During my 30-year career, I have become aware of various causes of surgeons’ insertion of an erroneous IOL. Some have selected the wrong model of IOL, the wrong refractive target, the wrong eye, the wrong patient, or the wrong IOL formula. Others have used an ACIOL calculation instead of the intended PCIOL calculation, the axial length (22 mm) as the targeted IOL power, or a low-minus IOL instead of a low-plus lens as intended. Still others have implanted an IOL that was left in the OR from a previous case that was cancelled. Although some of these medical errors may have originated outside the surgeon’s purview, it is his or her responsibility to develop a system to eliminate these errors.
All of these situations probably could have been avoided by having a separate IOL timeout, during which the surgeon checked the chosen IOL against the patient’s name and operative eye, the clinical chart, the intended model of lens, the agreed-upon refractive target, the IOL formula, the model of IOL, and the proper A-constant. Surgeons should perform this double-check just before inserting the IOL (see Steps to Ensure the Insertion of the Correct IOL).
I compulsively perform this sort of check prior to inserting the lens. It therefore appears that I misread the target numbers in this case. I have since adjusted the position of the IOL-related documents that I review so that they are in perfect focus as I sit in the surgical chair next to the patient. Certainly, I have experienced other surgical complications in my career, but this problem is by far the most bothersome, because it was entirely avoidable through better checking.

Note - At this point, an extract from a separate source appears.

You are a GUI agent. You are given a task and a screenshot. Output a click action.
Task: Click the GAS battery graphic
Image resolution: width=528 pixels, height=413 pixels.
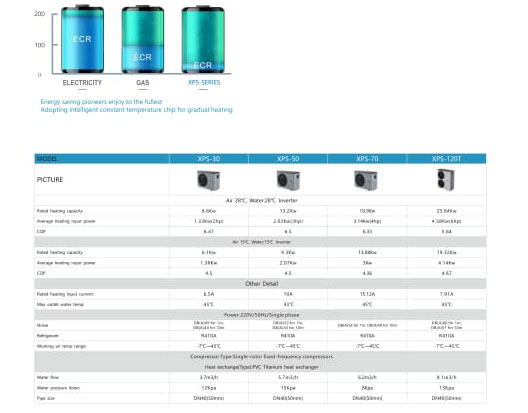[x=143, y=39]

Section Editor David F. Chang, MD, is a clinical professor at the University of California, San Francisco. Dr. Chang may be reached at (650) 948-9123; email@example.com.
The author acknowledged no financial interest in the products or companies mentioned herein.
- Murphy C,Tuft SJ,Minassian DC.Refractive error and visual outcome after cataract extraction. J Cataract Refract Surg. 2002;28(1):62-66.
STEPS TO ENSURE THE INSERTION OF THE CORRECT IOL
- Record in the patient’s clinical record the type of IOL and target agreed upon preoperatively with the patient.
- Confirm the type of IOL and the intended refractive target with the patient on the day of surgery.
- Verify that any special-order IOL has been ordered and is in the OR before anything is done to the patient.
- Double-check that the proper IOL power calculations have been performed and are in the chart before anything is done to the patient.
- Perform a final cross-check of the IOL with the IOL calculation sheet and the clinical record before inserting the lens (the author’s IOL timeout).